TO SWING OR DAY-TRADE? HELP I’M A NOOB!
One of the biggest struggles new traders face is finding what strategy best suits them.
To be honest, crypto trading is far from easy, well except you’re copy-trading an expert.
Most times, new traders are caught up between day-trading and swing trading. Perhaps, because they got a little hang of leverage trading.
Ideally, a new trader shouldn’t have business leverage-trading – except you’re using very low leverage. Even at that, it’s still risky and can be emotionally draining for a new trader because of the extremely volatile nature of the crypto market.
Today, we’ll talk about why Swing trading is a better strategy for a new trader.
Swing trading is basically one of the most convenient strategies for any retail trader.
Why?
You can do it even if you have a full-time job! It doesn’t require that you sit in front of your computer screen 24/7, and still offers you opportunities to make massive returns from the market.
The idea with Swing trading is to capture larger price swings in the market and exiting before it reverses against you. These trades can last from days to several weeks. So it basically plays out on a short to medium timeframe.
Swings can be difficult when the market is ranging because it’s harder to capture any relevant moves in a consolidating market. So trending markets are more favorable to swing traders.
Unlike day trading where you have to close your trades before the end of the day, swing traders have to hold for longer, but not as much as an investor who is willing to hold for years.
The preferred timeframe for swing trading is a higher timeframe like the “daily” since it often takes a couple of days to achieve bigger price swings. However, you must look at medium timeframes like 1hr, 4hr, 12hr to find better entries for your trade. This would depend on the trader though so these rules are not set in stone.
While a trade set-up must be confirmed through technical analysis, the swing trader may not need as much technical analysis as a day trader.
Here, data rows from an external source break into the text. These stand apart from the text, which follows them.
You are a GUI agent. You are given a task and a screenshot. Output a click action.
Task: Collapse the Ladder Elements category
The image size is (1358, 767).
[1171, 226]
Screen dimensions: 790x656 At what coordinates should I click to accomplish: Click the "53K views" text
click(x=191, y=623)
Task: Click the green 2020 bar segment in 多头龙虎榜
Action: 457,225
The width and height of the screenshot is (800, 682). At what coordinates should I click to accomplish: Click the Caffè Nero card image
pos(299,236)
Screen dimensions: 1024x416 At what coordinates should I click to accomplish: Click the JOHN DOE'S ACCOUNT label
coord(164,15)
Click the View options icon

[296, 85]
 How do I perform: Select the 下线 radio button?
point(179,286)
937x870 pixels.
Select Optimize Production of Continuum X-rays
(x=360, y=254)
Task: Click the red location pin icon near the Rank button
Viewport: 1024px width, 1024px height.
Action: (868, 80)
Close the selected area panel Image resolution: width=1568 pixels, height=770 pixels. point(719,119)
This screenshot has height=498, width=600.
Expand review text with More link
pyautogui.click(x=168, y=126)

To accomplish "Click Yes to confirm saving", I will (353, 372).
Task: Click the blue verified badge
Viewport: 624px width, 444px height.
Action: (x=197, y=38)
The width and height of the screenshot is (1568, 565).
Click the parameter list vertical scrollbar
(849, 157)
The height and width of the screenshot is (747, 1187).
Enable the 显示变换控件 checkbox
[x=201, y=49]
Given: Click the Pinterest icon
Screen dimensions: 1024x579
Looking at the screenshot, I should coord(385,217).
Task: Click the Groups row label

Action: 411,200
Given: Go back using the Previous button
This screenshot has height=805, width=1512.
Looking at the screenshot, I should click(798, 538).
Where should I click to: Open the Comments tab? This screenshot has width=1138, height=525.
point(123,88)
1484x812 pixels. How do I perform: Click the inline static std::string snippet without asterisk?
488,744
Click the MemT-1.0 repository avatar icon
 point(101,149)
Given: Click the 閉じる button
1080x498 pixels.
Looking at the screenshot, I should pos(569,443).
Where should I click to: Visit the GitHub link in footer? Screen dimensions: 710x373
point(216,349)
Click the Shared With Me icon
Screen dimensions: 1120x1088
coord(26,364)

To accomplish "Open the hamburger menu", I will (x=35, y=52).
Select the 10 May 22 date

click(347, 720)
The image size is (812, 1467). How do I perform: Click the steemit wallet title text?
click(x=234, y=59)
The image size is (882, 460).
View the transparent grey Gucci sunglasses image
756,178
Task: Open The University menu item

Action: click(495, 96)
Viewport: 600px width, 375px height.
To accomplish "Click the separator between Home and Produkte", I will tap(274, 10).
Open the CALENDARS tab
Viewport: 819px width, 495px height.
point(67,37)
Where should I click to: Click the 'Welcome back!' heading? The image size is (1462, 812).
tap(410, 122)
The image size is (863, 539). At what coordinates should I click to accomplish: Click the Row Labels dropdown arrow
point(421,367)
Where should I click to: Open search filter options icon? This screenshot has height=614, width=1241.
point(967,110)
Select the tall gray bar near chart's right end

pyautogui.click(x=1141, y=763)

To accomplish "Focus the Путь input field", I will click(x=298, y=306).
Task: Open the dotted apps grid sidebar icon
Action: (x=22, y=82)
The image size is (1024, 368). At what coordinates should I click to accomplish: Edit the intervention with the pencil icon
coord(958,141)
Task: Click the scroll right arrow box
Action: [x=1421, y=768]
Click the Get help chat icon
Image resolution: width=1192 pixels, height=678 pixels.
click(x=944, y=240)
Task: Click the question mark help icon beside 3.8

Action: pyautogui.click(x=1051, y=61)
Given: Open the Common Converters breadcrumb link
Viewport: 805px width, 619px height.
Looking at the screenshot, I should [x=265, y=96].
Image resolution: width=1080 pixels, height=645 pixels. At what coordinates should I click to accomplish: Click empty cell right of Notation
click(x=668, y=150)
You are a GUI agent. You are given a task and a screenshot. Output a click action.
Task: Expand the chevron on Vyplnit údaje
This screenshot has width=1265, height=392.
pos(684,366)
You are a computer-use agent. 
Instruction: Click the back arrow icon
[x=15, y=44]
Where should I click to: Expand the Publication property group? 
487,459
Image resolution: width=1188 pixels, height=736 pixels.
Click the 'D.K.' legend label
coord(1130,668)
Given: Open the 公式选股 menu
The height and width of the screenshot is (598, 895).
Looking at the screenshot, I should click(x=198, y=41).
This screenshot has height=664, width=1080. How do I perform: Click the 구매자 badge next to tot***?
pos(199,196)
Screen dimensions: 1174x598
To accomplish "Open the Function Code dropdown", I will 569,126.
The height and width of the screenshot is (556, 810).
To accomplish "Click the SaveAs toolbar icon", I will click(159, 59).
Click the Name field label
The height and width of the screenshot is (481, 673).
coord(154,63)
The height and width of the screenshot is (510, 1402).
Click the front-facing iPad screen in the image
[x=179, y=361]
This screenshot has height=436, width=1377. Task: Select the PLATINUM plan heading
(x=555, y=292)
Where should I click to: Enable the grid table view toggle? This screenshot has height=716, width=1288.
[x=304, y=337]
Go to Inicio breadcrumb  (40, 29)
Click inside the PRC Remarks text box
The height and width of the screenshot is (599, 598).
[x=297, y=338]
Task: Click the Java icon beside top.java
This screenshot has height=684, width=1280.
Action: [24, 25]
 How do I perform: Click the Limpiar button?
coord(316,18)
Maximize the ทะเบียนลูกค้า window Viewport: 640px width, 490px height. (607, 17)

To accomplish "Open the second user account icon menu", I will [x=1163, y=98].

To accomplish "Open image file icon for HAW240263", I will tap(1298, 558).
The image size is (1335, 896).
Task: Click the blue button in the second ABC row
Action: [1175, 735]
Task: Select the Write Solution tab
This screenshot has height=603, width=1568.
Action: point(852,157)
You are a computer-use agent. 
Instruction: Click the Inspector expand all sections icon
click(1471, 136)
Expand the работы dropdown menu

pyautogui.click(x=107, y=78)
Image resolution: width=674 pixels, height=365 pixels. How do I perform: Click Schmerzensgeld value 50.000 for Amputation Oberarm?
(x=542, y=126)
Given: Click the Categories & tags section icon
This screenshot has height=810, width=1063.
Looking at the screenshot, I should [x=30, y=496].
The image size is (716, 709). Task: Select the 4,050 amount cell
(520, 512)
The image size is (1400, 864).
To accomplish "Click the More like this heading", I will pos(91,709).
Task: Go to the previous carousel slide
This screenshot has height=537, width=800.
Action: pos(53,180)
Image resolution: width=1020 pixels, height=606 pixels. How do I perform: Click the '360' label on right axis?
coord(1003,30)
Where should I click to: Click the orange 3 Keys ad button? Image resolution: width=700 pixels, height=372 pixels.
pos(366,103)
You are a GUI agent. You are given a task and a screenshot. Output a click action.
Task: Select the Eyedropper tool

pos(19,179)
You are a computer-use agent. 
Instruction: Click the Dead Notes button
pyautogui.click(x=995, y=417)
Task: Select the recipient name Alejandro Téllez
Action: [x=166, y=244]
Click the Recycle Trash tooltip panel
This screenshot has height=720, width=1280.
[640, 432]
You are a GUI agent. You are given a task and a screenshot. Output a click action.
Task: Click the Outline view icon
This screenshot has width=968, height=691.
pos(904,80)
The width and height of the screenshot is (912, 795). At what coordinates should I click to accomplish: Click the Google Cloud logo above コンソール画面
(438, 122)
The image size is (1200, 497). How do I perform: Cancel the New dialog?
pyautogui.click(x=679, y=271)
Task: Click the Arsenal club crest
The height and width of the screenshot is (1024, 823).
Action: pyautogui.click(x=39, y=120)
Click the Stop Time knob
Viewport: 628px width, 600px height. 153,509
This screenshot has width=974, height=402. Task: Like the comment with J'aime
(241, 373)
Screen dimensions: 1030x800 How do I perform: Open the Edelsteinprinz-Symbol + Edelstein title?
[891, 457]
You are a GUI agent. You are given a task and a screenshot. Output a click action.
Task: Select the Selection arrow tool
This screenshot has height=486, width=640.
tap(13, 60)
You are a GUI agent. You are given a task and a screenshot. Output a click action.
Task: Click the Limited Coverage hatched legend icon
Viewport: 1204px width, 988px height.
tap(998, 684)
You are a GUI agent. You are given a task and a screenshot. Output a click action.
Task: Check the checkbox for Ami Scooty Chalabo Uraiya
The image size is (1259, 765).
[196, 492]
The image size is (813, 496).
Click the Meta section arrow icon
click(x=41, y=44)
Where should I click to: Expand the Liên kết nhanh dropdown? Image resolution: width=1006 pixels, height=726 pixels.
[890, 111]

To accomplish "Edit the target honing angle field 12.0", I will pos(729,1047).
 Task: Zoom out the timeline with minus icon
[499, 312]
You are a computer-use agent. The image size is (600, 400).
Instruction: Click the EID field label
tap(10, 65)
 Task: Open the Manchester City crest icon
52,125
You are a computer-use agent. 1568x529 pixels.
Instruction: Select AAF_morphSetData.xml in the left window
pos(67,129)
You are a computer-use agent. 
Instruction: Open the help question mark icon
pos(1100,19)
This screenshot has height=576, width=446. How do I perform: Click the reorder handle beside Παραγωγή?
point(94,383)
Also, you’re not heavily hunting for fundamental analysis to drive the price up since F.A usually plays out over several weeks of holding.
One of the most popular patterns you can use to determine entry for swings is “support and resistance”. If you’re trying to catch a good swing, your idea would be to Long (buy) support & Short (sell) resistance.
Another one is the moving average. This is good for trending markets where the MA lines serve as support and resistance depending on the direction of the market. You’d do better by combining some other indicators like the Relative strength index RSI, Bollinger bands, or FIB retracement tool.
With swing trading, you can be profitable even with little funds because you intend to wait it out for larger swings that may span over 50%.
The major difference between day trading and swing trading is that day traders aim to capture small price moves within the day while swing traders look to capture bigger moves that may take some time to play out. Day traders must close all positions within the day. Swing traders on the other hand leave trades open. in addition, you don’t get to worry much about daily noise in price as you’re focused on higher timeframes.
If you’re a new trader or even a busy corporate worker, you should be looking at swing trading as it’s more passive than active. Remember, you don’t have to use leverage as you can comfortably trade the spot markets.
Also, you don’t need to monitor the market frequently and you can make sizable returns from just a few trades if you go harder with your capital.
Now that you know how both strategies work, you still need to test out different strategies when you begin trading, just to know what better suits your personality.